# Week 8 Homework


In [None]:
import pandas as pd
import numpy as np
import statsmodels.api as sm
from statsmodels.formula.api import ols
from sklearn.linear_model import LogisticRegression
from scipy.spatial.distance import mahalanobis

In [2]:
df1 = pd.read_csv('homework_8.1.csv', index_col=0)
df2 = pd.read_csv('homework_8.2.csv', index_col=0)

In [6]:
# Estimate propensity scores P(X=1 | Z)
logit = LogisticRegression(solver='liblinear')
logit.fit(df1[['Z']], df1['X'])
df1['propensity'] = logit.predict_proba(df1[['Z']])[:, 1]

# Compute the inverse probability weights
df1['weight'] = np.where( df1['X'] == 1,
                          1 / df1['propensity'], 
                          1 / (1 - df1['propensity']))

# Weighted means of Y for treated and control groups
treated_mean = np.average(df1.loc[df1['X'] == 1, 'Y'], weights=df1.loc[df1['X'] == 1, 'weight'])
control_mean = np.average(df1.loc[df1['X'] == 0, 'Y'], weights=df1.loc[df1['X'] == 0, 'weight'])

# ATE
ate = treated_mean - control_mean
print(f'Estimated ATE using IPW: {ate}')

RECORDS:
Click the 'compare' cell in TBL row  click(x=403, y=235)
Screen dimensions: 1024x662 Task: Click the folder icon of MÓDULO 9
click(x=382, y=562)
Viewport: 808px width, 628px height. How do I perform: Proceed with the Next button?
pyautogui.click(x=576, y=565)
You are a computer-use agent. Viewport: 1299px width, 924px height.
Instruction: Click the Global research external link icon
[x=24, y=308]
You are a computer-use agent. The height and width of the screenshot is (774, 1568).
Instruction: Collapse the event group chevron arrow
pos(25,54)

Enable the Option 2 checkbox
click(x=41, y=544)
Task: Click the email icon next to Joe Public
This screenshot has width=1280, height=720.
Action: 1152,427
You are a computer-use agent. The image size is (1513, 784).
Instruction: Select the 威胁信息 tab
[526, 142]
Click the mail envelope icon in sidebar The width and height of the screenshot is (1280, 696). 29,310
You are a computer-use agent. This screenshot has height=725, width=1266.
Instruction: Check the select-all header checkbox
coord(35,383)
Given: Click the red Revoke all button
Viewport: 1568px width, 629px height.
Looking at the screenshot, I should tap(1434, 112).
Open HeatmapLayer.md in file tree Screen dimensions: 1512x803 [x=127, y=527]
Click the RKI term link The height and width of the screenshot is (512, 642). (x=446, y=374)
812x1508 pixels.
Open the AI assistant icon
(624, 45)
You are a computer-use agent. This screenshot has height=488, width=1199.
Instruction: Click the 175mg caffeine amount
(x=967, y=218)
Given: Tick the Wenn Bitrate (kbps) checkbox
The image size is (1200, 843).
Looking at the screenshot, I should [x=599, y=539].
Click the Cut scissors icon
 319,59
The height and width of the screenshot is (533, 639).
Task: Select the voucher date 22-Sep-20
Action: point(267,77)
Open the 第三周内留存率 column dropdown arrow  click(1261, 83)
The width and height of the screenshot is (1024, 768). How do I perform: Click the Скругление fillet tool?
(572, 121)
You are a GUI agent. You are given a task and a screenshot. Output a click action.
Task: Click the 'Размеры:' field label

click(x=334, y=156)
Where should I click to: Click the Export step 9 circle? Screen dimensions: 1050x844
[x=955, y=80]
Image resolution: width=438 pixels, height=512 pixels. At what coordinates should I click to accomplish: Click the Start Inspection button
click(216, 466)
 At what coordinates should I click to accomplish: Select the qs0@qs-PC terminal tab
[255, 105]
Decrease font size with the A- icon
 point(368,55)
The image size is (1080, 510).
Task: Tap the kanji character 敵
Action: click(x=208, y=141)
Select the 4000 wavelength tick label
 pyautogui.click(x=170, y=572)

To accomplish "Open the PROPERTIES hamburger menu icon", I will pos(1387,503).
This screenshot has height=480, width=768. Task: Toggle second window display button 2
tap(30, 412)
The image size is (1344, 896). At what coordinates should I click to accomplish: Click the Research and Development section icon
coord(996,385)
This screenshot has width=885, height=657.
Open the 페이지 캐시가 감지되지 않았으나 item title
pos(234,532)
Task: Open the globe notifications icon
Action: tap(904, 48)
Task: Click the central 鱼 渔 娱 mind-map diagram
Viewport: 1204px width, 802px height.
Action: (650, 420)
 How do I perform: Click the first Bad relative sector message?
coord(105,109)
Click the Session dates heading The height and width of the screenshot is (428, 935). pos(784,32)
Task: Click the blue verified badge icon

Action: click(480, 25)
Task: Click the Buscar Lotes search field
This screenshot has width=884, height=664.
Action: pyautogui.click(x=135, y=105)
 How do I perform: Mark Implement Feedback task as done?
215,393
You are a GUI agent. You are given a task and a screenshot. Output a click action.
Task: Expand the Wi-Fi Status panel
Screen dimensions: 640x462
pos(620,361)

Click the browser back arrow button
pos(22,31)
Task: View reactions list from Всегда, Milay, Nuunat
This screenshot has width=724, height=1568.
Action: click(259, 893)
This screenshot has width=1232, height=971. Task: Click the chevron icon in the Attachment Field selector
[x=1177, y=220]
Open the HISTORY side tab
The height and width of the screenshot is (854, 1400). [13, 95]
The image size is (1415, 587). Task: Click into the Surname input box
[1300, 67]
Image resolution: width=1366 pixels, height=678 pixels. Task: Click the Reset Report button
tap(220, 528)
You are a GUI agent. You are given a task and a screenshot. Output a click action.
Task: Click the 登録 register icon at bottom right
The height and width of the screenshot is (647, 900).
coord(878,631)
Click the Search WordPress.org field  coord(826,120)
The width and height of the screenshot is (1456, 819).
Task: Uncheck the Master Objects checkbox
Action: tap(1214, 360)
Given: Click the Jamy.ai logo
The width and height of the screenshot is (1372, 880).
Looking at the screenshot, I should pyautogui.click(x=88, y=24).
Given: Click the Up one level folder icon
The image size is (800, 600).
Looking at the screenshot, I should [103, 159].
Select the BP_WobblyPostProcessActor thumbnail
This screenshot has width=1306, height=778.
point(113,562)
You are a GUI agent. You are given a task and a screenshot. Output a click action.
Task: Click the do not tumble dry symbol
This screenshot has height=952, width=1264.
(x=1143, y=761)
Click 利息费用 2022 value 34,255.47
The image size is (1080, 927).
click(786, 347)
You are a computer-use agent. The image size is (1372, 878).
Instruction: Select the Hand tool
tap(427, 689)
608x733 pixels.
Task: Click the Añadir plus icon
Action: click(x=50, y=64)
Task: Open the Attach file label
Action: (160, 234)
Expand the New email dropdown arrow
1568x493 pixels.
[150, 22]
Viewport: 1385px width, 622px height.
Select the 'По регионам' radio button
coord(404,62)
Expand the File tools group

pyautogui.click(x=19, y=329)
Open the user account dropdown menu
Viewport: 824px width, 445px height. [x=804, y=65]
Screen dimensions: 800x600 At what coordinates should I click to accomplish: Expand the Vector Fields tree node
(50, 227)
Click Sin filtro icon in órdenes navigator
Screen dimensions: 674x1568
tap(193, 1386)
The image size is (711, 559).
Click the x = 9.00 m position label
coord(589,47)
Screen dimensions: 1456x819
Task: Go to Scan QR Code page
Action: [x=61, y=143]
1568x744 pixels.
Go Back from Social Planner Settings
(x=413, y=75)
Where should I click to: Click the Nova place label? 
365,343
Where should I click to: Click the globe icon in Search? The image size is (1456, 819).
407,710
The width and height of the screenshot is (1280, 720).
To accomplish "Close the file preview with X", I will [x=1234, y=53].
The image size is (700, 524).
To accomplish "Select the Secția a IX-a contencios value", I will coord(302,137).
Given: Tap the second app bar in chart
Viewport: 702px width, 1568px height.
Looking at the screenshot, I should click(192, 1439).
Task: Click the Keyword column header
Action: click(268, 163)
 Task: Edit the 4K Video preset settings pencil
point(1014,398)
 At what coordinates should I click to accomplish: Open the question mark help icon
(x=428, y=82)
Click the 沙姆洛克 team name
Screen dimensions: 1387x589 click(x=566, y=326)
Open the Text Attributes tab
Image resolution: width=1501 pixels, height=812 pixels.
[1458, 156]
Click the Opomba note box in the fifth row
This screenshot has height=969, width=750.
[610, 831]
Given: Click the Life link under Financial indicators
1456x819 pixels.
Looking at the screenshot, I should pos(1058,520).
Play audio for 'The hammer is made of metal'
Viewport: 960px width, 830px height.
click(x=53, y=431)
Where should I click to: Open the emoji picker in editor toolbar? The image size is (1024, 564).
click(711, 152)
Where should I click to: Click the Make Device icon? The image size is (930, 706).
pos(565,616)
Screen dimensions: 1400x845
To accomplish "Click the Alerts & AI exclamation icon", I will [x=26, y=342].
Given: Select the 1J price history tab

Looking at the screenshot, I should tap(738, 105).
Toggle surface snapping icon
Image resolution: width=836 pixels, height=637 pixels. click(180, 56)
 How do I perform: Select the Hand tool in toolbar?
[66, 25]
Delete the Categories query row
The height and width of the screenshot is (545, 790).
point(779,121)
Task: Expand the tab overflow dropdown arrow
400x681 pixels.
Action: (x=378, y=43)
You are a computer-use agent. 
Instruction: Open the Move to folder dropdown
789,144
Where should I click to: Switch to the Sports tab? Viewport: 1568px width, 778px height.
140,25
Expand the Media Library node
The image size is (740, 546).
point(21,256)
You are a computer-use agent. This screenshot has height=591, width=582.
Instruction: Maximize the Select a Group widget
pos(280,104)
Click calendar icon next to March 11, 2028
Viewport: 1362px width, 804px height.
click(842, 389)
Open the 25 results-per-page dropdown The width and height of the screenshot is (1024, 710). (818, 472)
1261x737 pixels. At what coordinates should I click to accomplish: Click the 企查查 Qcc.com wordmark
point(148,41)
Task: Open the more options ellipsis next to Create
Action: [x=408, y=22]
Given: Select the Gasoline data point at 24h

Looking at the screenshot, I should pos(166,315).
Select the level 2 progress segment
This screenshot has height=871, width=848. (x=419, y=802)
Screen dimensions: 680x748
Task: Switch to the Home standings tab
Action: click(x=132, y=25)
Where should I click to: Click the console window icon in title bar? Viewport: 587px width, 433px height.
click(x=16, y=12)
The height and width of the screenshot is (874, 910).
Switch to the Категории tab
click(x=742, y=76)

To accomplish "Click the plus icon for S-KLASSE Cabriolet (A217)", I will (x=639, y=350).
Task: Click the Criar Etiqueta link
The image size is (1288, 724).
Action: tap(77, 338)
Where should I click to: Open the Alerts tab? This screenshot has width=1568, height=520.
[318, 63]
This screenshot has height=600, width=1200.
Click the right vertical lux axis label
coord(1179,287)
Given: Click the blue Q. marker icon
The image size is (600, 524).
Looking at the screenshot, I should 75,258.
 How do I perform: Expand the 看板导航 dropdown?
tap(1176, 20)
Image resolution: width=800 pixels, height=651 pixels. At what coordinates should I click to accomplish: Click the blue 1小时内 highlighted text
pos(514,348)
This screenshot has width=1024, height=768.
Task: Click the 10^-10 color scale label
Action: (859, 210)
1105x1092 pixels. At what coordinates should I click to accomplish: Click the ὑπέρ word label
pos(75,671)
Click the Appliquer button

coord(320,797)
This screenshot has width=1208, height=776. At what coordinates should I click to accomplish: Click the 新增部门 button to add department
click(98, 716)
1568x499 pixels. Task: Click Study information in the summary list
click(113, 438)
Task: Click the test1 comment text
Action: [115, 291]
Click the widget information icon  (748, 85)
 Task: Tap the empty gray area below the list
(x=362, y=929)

CHALLENGES:
A: Answer these questions from the Week 8 homework notebook:
(i) Which solver is passed to the logistic regression?
(ii) Which CSV file is loaded into `df2`?
(iii) What weight does the notebook assign to rows where `X` equals 1?
B: Translate this comment from the Week 8 homework notebook into Spanish: "Compute the inverse probability weights".
C: Carry on with the Week 8 homework notebook, starting after its last line.

SOLVED TASKS:
A:
(i) liblinear
(ii) homework_8.2.csv
(iii) 1 divided by the propensity score

B: Calcula los pesos de probabilidad inversa.

C:
Estimated ATE using IPW: 2.2743275711428588


In [8]:
print("Propensity scores of the first three items:")
print(df1['propensity'].head(3).values)


Propensity scores of the first three items:
[0.84011371 0.58464597 0.71108245]


In [11]:
# Split into treted and control groups
treated = df2[df2['X'] == 1].reset_index(drop=True)
control = df2[df2['X'] == 0].reset_index(drop=True)

# Build the covariance matrix for Mahalanobis distance
Z = df2[['Z1', 'Z2']].values
cov = np.cov(Z.T)
inv_cov = np.linalg.inv(cov)

# Find the nearest control for each treated unit
matches = []

for i in range(len(treated)):
    z_t = treated.loc[i, ['Z1', 'Z2']].values
    dists = control[['Z1', 'Z2']].apply(lambda row: mahalanobis(z_t, row.values, inv_cov), axis=1)
    j = dists.idxmin()
    matched_control = control.loc[j]
    matches.append({'treated_Y': treated.loc[i, 'Y'],
                    'control_Y': matched_control['Y'],
                    'diff': treated.loc[i, 'Y'] - matched_control['Y']})
    
matches_df = pd.DataFrame(matches)

ate = matches_df['diff'].mean()
print(f'Estimated ATE using Nearest Neighbor Matching: {ate}')

Estimated ATE using Nearest Neighbor Matching: 3.4376789979126094


In [13]:
import pandas as pd
import numpy as np
from scipy.spatial.distance import mahalanobis

# Load your dataset
df2 = pd.read_csv("homework_8.2.csv")

# Split into treated and control groups
treated = df2[df2['X'] == 1].reset_index(drop=True)
control = df2[df2['X'] == 0].reset_index(drop=True)

# Build the covariate matrix (Z1, Z2)
Z = df2[['Z1', 'Z2']].values
cov = np.cov(Z.T)
inv_cov = np.linalg.inv(cov)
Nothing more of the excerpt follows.